Comparison Images: ISO 6400

For both cameras, the exposure settings are f/8 at 1/1000 of a second. Click the images for full size. 

This comparison image is the fully default Adobe Camera RAW settings, other than having selected “Auto” for the exposure. 

Left = XT-2. Right = A7ii.

High ISO Noise Test

This comparison image is default except for changing the Color slider (chrominance noise reduction) from the default value of 25 down to 0). 

high ISO noise test

Comparison Images: ISO 12800

For both cameras, the exposure settings are f/11 at 1/1000 of a second.

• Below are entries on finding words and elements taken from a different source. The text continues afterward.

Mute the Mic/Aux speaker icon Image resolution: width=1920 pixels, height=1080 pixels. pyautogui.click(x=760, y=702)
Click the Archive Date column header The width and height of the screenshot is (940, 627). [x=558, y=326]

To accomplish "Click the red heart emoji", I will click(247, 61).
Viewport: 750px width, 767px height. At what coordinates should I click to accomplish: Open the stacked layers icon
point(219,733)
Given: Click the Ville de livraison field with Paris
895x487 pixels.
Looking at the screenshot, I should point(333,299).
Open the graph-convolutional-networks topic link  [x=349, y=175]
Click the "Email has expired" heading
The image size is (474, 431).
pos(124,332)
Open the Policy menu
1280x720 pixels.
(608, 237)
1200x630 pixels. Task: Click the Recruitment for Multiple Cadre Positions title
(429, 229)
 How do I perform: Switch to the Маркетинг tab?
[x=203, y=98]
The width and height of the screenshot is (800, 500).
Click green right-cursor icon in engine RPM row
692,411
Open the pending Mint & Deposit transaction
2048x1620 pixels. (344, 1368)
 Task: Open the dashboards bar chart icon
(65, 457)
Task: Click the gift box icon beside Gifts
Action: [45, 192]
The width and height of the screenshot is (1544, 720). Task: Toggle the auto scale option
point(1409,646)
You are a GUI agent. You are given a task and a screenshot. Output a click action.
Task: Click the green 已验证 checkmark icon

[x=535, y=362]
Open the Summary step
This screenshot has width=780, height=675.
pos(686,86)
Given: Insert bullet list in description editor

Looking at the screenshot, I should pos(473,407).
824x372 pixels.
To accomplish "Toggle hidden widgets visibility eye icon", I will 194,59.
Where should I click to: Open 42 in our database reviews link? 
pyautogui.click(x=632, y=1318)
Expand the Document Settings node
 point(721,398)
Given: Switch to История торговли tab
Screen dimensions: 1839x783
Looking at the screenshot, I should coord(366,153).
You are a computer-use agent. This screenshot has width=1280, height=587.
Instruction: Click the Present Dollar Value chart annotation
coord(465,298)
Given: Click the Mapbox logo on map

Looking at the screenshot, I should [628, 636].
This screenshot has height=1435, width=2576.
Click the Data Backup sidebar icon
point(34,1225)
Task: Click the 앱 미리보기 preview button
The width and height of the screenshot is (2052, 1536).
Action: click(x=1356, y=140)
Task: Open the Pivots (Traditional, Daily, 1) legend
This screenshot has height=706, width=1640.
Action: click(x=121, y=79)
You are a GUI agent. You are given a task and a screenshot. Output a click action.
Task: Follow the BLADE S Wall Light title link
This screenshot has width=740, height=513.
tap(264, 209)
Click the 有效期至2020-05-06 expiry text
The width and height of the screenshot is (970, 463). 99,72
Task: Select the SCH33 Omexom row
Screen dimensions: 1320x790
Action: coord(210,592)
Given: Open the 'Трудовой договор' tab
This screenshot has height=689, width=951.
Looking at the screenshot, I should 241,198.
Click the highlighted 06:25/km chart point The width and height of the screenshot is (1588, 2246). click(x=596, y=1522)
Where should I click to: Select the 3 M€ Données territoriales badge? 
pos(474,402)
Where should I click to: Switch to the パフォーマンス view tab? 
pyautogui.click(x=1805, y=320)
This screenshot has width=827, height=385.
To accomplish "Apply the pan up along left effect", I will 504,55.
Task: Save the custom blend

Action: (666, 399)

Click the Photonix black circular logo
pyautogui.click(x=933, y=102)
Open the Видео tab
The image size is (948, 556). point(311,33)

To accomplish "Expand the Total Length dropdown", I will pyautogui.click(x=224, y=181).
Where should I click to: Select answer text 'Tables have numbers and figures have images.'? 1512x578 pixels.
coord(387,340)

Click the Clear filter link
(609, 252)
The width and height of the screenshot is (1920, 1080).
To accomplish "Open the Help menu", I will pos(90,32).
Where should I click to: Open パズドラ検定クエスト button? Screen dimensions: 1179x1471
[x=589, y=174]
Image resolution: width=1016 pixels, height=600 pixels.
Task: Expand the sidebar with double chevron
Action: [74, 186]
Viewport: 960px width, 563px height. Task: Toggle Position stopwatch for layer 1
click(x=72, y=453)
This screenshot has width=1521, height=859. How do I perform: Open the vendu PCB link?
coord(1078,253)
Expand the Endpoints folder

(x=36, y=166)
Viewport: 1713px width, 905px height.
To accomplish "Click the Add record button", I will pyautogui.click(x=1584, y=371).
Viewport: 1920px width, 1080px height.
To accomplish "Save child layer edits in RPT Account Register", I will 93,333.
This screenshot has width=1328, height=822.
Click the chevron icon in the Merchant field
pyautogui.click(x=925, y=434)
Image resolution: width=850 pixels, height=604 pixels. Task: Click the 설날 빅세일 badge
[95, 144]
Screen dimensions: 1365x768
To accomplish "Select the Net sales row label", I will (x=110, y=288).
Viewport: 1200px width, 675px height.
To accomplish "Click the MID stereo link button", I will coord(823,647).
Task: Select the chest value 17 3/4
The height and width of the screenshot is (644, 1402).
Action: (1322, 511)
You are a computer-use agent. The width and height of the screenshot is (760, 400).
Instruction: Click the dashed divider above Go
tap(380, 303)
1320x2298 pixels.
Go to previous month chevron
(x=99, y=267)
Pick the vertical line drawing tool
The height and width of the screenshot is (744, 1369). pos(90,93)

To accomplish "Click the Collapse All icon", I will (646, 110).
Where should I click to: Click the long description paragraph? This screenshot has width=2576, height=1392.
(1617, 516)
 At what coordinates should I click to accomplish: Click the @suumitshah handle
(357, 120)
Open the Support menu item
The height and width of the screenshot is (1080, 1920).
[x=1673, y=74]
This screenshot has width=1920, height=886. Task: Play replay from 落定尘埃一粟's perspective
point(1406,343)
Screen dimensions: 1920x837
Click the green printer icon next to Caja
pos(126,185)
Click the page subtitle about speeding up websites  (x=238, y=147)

Click the images for full size. 

This comparison image is the fully default Adobe Camera RAW settings, other than having selected “Auto” for the exposure. 

Left = XT-2. Right = A7ii.

high iso noise test

This comparison image is default except for changing the Color slider (chrominance noise reduction) from the default value of 25 down to 0). 

high iso noise test

Comparison Images: ISO 25600

For both cameras, the exposure settings are f/11 at 1/2000 of a second. Click the images for full size. 

This comparison image is the fully default Adobe Camera RAW settings, other than having selected “Auto” for the exposure.

Left = XT-2. Right = A7ii.

high iso noise test

This comparison image is default except for changing the Color slider (chrominance noise reduction) from the default value of 25 down to 0).

High ISO Noise Test

 

Conclusions and Thoughts

To my eyes, and with these images, a few things seem clear to me:

  • The A7ii overall has less luminance noise than the X-T2 at all ISOs tested. But the difference is less than I had expected. Looks like half a stop, but that’s just my gut reaction.
  • A7ii noise seems to be more random, while X-T2 seems to be more uniform. I prefer the X-T2 noise from a qualitative perspective, but the lower amount of noise of the A7ii is also nice. 
  • The X-T2 has a significant edge when it comes to controlling chrominance noise (color). For any ISO below 6400, you can essentially disable color noise reduction on the X-T2. Less noise reduction equals more detail in the final image. However, the image quality impact of color noise reduction is fairly minimal, so it’s not as much of an advantage as it might seem. 
  • The X-T2 has a more “film” look at high ISO than the A7ii. This is consistent with Fuji’s focus on vintage film processing profiles. This is highly subjective, and you may or may not find this desirable.